Challenge A:
In the piece on color temperature, condense the paragraph beginning "Suffice it to say" into a short list that keeps its main facts.
Challenge B:
State whether each statement agrees with the piece on color temperature, answering yes or no and quoting the deciding words: (i) December and January are named as the best time of year for clear, colorful sunrises. (ii) The photograph described was taken in the morning. (iii) Low color temperatures are blue.
Challenge C:
Pick up the piece on color temperature after its final sentence and write the next portion.

Source:
━━━━━━
Color Temperature

I spend a lot of time looking out our kitchen window at dawn, watching the way the light changes (usually sipping a cup of Dragonwell green tea).  It’s fascinating to see how one morning changes from the next.  And the best time of the year to see clear, colorful sunrises (and sunsets) is now – December and January.  The air is the clearest and freshest.

One of the things I really enjoy watching is how the color temperature changes from the time the outside just begins to lighten up until the sun is well overhead.  I’ve discussed this in other posts (Dawn).  What I want to do here is very briefly illustrate the point.

So this evening I grabbed this quick shot with my trusty Canon G11.

IMG_1030 This is looking out our back window after the sun has gone down (yes, I photograph twilight too).

You might say it doesn’t look real.  How could the outside be so blue?  But in fact, this is one of those cases where the camera doesn’t lie.  Given that the sun is way below the horizon and the source of illumination outside is the sky, then the light outside is in fact blue.  Inside we have incandescent lights, the color of which is definitely yellow.  The contrast of standing on the inside with warm light and looking out into cool light is both apparent and striking.

Suffice it to say that color temperature is a quantitative measure of the blueness or redness of the ambient light.  Color temperature is measured in degrees Kelvin and the scale goes opposite of what you would expect.  Low temperatures are red and high temperatures are blue (even though we think of reds as warm and blues as cool).  So the color temperature inside the room may be about 4500 degrees and outside it may be 9000 degrees or more.  We’ll get into this in more detail some other time.
━━━━━━
Word and item position data:
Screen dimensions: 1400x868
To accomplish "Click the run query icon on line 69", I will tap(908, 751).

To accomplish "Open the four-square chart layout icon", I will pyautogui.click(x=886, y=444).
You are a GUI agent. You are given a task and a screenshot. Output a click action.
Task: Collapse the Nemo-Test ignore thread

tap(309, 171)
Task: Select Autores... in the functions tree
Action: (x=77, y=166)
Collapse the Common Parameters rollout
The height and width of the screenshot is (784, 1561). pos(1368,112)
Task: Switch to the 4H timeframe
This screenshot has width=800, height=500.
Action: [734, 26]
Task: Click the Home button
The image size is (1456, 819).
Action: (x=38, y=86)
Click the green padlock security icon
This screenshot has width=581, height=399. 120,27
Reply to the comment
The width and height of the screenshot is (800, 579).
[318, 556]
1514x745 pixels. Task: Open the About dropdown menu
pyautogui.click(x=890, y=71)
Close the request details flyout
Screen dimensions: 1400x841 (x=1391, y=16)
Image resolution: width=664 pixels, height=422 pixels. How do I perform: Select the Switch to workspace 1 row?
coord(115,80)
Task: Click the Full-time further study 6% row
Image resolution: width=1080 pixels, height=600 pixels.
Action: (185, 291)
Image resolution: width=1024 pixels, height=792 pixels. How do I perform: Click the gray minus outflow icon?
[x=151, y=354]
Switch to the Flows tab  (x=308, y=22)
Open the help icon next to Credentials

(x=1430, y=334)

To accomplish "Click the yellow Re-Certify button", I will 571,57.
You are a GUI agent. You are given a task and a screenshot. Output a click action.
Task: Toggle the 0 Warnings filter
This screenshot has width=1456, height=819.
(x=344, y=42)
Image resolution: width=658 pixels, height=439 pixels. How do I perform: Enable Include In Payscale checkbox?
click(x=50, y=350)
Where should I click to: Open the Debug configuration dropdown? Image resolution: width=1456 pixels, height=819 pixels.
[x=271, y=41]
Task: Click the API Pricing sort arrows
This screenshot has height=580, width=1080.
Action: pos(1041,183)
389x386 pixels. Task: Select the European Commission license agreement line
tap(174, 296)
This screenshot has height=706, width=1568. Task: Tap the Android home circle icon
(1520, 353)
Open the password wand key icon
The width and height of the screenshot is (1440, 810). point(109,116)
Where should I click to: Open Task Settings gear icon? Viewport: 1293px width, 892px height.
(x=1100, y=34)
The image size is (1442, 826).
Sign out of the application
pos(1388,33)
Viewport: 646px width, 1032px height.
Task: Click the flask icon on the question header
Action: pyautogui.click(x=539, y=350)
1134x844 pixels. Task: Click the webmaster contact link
━━━━━━
Written answer A:
- Color temperature quantitatively measures how blue or red the ambient light is.
- It is measured in degrees Kelvin, on a scale that runs opposite to expectation.
- Low temperatures are red and high temperatures are blue, although reds are thought of as warm and blues as cool.
- A room may measure about 4500 degrees while the outside measures 9000 degrees or more.
- The subject will be covered in more detail at a later time.

Written answer B:
(i) Yes: "And the best time of the year to see clear, colorful sunrises (and sunsets) is now – December and January."
(ii) No: "This is looking out our back window after the sun has gone down"
(iii) No: "Low temperatures are red and high temperatures are blue"

Written answer C:
As photographers we can use this understanding of color temperature to our advantage.  As digital photographers we always have the option of setting our white balance to compensate for the color temperature – daylight, cloudy, shade, tungsten, etc.

But we can also use this creatively.  We routinely use the warm light of the ‘golden hour,’ the hour after sunrise and before sunset, to give our images a warm glow.  But we can also use the cool light of dusk.

We don’t usually see the colors because our minds are stronger than our eyes and tell us what the color really should be.  But we can train ourselves to pay attention to what our eyes are telling us and actually see the color.

Give it a try.  With a little practice you’ll be able to see the blue in the shadows.  And you just might decide you like it and leave it in your images instead of correcting it out  because it doesn’t look real.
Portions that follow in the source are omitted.